Charlie Owens Marks 50 Years at Pace
Many people in the Pace community associate the name Charlie Owens with baseball; however, his legacy at the school reaches far beyond. In December 1968, Mr. Owens began his storied career at Pace Academy. According to Mr. Owens, the first year he came to Pace there were only 17 kids in the senior class and only 250 kids from Pre-K through grade 12. As he approaches his 50th anniversary of being a part of the Pace community, the size of the student body has grown considerably to almost 1,200 students. However, Mr. Owens says that “our commitment to what we call a family or community,” has stayed the same.
Mr. Owens expressed how Spirit Week has greatly evolved since its beginning. “When we first started Spirit Week, it was so much different than it is now,” said Mr. Owens. In its early years, Spirit Week was not a massive event. But in recent years, it has become “a big time show,” according to Mr. Owens. With more intense competition, there is a greater need for flawless dances and perfect banners. “It’s good to see that there is so much talent in the student body,” he said.

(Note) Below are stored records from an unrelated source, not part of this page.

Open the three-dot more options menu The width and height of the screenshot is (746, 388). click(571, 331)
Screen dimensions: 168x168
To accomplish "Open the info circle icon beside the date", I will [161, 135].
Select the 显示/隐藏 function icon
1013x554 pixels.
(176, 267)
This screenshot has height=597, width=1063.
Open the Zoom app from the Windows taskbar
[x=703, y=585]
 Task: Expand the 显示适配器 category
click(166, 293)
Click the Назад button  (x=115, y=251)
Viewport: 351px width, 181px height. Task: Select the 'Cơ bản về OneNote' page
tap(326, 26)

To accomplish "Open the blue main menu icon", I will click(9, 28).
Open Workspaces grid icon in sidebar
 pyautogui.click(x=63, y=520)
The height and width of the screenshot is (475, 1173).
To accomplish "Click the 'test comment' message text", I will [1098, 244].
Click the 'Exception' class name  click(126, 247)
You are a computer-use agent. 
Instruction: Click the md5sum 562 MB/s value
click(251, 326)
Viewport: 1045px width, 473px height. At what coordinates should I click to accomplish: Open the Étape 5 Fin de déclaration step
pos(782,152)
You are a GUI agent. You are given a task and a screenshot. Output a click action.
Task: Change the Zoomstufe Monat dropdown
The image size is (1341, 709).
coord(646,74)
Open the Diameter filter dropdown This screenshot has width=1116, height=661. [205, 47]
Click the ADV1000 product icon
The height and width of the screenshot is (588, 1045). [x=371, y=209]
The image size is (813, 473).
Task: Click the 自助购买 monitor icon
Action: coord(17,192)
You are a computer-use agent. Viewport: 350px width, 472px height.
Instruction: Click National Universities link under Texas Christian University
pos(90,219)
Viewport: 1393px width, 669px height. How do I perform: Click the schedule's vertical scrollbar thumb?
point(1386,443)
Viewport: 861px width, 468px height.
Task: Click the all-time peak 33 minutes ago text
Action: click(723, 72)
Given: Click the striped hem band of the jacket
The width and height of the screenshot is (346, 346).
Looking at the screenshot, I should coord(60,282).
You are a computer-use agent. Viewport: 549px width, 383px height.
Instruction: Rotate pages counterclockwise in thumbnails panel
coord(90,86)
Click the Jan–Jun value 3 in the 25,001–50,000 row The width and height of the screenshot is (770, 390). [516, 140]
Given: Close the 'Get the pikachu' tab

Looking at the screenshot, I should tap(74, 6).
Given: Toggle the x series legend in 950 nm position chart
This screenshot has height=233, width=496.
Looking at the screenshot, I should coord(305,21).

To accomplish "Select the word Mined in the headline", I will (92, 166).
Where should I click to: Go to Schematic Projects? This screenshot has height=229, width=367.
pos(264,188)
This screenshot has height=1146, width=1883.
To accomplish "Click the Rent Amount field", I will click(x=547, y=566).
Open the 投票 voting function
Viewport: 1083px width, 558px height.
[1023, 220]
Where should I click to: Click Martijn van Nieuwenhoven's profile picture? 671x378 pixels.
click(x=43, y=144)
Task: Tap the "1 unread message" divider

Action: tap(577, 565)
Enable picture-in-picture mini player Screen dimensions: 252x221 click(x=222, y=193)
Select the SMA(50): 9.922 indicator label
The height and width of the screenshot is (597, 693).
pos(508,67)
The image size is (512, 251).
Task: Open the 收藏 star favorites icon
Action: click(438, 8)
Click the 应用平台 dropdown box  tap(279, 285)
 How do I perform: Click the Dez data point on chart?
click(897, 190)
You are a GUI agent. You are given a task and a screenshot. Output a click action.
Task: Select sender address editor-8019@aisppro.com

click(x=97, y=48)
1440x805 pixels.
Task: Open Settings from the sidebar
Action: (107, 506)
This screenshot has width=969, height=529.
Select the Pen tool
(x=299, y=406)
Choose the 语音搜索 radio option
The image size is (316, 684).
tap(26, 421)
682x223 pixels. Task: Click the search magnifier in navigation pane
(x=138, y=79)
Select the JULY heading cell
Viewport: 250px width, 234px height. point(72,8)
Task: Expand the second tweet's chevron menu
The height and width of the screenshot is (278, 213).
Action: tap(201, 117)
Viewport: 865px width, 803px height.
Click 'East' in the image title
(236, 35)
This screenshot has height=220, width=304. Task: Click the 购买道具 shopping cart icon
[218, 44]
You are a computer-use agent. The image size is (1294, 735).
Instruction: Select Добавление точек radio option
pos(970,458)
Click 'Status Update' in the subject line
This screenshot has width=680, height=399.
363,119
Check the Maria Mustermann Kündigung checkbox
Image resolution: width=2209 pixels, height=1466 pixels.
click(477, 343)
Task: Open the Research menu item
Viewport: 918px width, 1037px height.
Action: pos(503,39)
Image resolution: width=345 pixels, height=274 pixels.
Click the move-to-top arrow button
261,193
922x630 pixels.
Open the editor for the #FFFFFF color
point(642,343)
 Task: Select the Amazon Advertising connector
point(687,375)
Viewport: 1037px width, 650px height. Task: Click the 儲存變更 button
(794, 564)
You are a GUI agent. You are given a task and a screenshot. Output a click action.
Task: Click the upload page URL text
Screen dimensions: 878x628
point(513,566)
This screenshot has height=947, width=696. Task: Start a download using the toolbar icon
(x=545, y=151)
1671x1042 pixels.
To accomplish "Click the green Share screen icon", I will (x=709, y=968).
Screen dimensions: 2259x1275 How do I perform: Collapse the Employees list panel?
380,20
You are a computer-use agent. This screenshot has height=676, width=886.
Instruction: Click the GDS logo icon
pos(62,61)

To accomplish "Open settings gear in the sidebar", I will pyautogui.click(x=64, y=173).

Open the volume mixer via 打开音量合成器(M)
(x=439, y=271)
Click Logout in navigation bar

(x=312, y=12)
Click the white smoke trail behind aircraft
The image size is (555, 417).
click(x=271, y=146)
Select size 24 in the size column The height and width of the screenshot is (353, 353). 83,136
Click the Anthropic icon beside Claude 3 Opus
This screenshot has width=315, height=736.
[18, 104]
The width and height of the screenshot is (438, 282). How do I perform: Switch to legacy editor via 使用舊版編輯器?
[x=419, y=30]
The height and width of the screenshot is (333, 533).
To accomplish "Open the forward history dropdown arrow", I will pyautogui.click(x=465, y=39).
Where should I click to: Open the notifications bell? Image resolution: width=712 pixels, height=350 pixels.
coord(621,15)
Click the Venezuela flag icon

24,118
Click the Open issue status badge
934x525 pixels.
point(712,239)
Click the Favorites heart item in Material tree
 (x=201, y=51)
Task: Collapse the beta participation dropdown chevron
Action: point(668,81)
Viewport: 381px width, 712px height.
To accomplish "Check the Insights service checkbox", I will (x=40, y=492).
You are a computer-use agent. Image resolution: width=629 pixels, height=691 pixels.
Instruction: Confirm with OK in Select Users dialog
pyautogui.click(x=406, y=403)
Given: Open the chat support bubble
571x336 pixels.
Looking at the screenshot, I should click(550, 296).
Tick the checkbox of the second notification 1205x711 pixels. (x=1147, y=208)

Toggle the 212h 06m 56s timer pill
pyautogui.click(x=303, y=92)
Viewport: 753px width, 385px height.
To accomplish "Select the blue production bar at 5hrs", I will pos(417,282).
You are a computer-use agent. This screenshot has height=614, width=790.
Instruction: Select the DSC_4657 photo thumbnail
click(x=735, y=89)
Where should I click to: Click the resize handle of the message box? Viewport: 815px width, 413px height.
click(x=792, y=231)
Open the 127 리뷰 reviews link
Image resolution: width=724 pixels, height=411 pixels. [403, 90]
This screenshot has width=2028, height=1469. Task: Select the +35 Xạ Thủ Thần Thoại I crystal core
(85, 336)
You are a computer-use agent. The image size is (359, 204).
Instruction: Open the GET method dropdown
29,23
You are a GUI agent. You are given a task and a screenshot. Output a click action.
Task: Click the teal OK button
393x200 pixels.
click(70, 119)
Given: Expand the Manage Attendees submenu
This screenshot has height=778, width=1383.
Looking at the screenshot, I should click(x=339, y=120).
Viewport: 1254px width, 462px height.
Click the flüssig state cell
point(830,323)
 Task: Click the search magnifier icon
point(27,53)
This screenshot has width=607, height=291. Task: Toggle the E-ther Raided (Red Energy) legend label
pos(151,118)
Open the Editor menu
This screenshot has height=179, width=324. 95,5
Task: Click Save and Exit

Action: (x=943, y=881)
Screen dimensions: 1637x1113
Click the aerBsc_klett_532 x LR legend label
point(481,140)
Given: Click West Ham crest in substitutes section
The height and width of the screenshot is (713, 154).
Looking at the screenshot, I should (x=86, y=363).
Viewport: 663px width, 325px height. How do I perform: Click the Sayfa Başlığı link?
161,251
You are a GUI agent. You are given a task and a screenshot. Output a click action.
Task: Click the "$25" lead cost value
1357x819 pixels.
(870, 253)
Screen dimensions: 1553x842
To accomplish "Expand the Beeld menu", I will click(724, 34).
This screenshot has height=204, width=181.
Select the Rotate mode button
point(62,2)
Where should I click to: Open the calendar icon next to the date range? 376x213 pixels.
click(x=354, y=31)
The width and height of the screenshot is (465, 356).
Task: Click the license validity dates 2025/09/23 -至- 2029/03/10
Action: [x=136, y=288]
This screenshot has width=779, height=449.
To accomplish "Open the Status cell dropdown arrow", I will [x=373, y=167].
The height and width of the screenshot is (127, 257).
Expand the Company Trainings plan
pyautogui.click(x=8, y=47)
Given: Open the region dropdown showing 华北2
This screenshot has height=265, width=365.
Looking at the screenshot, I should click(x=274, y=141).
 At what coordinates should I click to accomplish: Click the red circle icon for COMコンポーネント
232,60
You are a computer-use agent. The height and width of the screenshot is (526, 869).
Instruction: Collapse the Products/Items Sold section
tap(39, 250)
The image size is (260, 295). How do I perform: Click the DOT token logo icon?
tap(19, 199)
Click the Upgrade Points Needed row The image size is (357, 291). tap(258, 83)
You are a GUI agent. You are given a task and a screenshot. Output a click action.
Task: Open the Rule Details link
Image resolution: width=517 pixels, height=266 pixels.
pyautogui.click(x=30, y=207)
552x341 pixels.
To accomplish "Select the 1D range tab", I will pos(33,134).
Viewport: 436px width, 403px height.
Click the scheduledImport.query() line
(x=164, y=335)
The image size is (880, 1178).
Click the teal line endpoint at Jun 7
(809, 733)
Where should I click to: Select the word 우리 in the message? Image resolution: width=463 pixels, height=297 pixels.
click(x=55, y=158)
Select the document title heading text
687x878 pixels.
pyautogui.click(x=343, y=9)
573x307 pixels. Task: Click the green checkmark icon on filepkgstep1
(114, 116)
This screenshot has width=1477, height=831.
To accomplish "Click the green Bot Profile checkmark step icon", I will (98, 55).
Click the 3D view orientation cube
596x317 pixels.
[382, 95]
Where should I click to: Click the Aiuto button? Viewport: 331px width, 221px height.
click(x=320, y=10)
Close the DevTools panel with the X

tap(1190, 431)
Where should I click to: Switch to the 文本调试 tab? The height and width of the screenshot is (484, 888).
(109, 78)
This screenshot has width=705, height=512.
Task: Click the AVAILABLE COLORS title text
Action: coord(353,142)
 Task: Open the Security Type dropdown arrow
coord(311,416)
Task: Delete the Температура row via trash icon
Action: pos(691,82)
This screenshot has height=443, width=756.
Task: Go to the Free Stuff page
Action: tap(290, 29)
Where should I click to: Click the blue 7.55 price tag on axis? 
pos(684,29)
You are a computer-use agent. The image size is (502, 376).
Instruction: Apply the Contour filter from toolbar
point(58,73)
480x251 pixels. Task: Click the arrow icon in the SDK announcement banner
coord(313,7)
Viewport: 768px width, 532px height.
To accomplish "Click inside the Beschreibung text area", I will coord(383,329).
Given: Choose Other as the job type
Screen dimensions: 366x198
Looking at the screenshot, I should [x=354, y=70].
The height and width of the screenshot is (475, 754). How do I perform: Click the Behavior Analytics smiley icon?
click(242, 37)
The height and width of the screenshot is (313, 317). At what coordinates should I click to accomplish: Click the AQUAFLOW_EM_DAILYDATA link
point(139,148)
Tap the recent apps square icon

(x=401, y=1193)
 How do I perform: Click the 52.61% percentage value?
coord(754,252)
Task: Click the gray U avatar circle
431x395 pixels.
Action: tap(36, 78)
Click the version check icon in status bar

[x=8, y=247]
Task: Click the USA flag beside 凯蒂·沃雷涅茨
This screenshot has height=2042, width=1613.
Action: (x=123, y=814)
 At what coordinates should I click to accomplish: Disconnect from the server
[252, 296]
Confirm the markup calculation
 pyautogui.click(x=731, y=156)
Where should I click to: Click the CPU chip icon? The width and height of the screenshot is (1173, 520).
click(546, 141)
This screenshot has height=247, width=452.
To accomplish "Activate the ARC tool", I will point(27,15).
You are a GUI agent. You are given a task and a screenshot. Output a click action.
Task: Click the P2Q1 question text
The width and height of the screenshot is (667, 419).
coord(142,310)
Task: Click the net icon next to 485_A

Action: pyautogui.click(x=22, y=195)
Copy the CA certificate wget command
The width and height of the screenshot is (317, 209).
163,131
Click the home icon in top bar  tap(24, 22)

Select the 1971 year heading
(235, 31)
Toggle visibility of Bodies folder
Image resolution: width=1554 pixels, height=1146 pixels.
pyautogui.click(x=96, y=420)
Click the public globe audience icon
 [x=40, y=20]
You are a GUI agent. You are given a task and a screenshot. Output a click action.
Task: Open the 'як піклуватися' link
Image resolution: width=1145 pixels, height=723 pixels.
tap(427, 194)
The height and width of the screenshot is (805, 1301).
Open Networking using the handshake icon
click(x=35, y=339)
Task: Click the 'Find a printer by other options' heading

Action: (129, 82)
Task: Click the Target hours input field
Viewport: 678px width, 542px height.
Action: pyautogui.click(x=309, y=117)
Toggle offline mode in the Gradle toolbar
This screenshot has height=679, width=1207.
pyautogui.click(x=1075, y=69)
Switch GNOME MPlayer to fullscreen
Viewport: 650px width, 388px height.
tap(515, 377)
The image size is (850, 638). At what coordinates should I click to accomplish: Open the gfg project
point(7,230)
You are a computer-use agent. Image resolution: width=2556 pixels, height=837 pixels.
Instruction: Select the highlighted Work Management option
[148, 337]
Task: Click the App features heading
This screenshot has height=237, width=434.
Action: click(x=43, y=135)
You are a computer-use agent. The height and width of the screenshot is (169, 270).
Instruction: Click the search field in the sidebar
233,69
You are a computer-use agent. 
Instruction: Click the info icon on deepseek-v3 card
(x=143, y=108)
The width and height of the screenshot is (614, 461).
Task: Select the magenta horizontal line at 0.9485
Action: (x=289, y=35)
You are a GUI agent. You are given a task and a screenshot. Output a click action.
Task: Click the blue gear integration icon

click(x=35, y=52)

Mr. Owens’ legacy as a baseball coach is legendary. Having played in high school and at Oglethorpe University, his passion for baseball is unmatched in the Pace community. While coaching the upper school baseball team for 42 years, Mr. Owens experienced 513 wins. Seven of his players signed professional baseball contracts.
In addition to winning the National Federation of High School Coaches Southeast Region Coach of the Year award in 1996, a highlight of his career was the success of his team on the field. “I certainly enjoyed winning those three state championships,” said Mr. Owens. Mr. Owens also led the team to eight region championships and three state finals. In honor of his years of success and his dedication to the program, the baseball field at the Riverview Sports Complex was dedicated to him in 2008.
Over the course of his career, Mr. Owens received numerous faculty awards, including the prestigious Kessler award and the STAR Teacher award six times. In 1976 and 1988 the Pace yearbook was dedicated to him.
Some faculty members have been a part of the Pace community for almost as long as Mr. Owens. History teacher Helen Smith has worked with Mr. Owens for over 40 years. “He was so charismatic that I ended up going to a lot of baseball games,” said Ms. Smith. She also recalled how Mr. Owens stepped in to solve a huge dilemma with the upper school schedule in the early years, after the development of the schedule had been contracted out to IBM and was problematic.
Mr. Owens spent four years of his career as the head of the Upper School. While in this position, Mr. Owens found work to be more hectic. “You are a lot busier than you would be just teaching,” he said. On top of running the teacher meetings and listening to parent complaints, he also had to balance that time with teaching his math class. This year, Mr. Owens is teaching one section of Algebra II and three sections of Pre-Calculus in addition to chairing the math department.
After 50 years of teaching and coaching, the contributions that Mr. Owens has made to the Pace community are significant. “I can’t imagine finding a better place to teach,” he said.